**Cel ćwiczenia**.
Powtórz słowo w słowo cały podany fragment o wyjeździe na narty, zamieszczony poniżej.

**Podany fragment**.

___

23
0

Taka mała życia garść, nie więcej.

Jest tak zwany dzień jak co dzień. Tyle że dziś masz przed sobą tydzień wolnego i wyjeżdżasz. Zastanawiasz się, czego zapomniałaś i myślisz o tym, że najchętniej przespałabyś ten tydzień. Tak, to byłby najlepszy odpoczynek. Ale przecież zapłaciłaś i w sumie musisz jechać. Nakładasz leniwie plecak na ramiona, bierzesz walizkę i narty do ręki, i wychodzisz.

Przez chwilę powietrze ma zapach lekkiego, świeżego mrozu. Pod wpływem chwili postanawiasz „let it go” i na Twoją twarz wraca uśmiech. Na miejscu odjazdu czekają na Ciebie już Twoi znajomi. Koleżanki machają ręką, a kolega podbiega Cię uściskać.

Wyjeżdżacie prawie punktualnie. Siedzisz w autokarze z słuchawkami na uszach, co jakiś czas zdejmując je, żeby zobaczyć co się dzieje. Ludzie piją i świetnie się bawią. Nie znasz ich, więc nie wyrywasz się na siłę. Zaczynasz przejmować pozytywną atmosferę.

___

**Dostarczone dane**.

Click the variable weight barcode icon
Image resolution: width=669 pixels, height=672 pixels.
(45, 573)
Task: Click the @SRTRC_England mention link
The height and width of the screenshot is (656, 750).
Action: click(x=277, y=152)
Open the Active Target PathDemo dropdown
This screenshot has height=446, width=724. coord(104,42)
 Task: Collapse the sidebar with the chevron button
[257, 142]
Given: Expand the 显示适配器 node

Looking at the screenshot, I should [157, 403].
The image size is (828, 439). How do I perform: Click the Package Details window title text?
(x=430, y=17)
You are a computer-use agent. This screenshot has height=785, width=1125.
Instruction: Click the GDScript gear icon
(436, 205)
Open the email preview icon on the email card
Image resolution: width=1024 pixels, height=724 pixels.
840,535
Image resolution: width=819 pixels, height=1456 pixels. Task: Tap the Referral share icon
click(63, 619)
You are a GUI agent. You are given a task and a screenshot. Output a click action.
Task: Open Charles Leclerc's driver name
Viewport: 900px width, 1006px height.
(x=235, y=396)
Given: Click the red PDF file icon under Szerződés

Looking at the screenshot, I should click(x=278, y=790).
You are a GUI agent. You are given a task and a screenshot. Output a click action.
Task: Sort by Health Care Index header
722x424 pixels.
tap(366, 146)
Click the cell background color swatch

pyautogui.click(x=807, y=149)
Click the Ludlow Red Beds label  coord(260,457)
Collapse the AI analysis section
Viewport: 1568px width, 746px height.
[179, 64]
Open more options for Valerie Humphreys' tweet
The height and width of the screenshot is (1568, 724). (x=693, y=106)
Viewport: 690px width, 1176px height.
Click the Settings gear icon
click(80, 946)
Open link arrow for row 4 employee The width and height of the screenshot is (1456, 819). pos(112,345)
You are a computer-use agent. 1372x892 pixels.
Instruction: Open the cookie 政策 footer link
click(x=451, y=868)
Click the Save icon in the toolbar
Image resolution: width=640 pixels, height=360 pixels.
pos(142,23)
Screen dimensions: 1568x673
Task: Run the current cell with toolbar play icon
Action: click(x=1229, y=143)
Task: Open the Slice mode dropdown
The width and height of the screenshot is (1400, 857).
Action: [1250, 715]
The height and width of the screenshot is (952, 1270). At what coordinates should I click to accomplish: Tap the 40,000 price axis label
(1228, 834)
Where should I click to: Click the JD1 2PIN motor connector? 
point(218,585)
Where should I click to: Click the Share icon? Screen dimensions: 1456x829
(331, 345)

___

**Odpowiedź**.
23
0

Taka mała życia garść, nie więcej.

Jest tak zwany dzień jak co dzień. Tyle że dziś masz przed sobą tydzień wolnego i wyjeżdżasz. Zastanawiasz się, czego zapomniałaś i myślisz o tym, że najchętniej przespałabyś ten tydzień. Tak, to byłby najlepszy odpoczynek. Ale przecież zapłaciłaś i w sumie musisz jechać. Nakładasz leniwie plecak na ramiona, bierzesz walizkę i narty do ręki, i wychodzisz.

Przez chwilę powietrze ma zapach lekkiego, świeżego mrozu. Pod wpływem chwili postanawiasz „let it go” i na Twoją twarz wraca uśmiech. Na miejscu odjazdu czekają na Ciebie już Twoi znajomi. Koleżanki machają ręką, a kolega podbiega Cię uściskać.

Wyjeżdżacie prawie punktualnie. Siedzisz w autokarze z słuchawkami na uszach, co jakiś czas zdejmując je, żeby zobaczyć co się dzieje. Ludzie piją i świetnie się bawią. Nie znasz ich, więc nie wyrywasz się na siłę. Zaczynasz przejmować pozytywną atmosferę.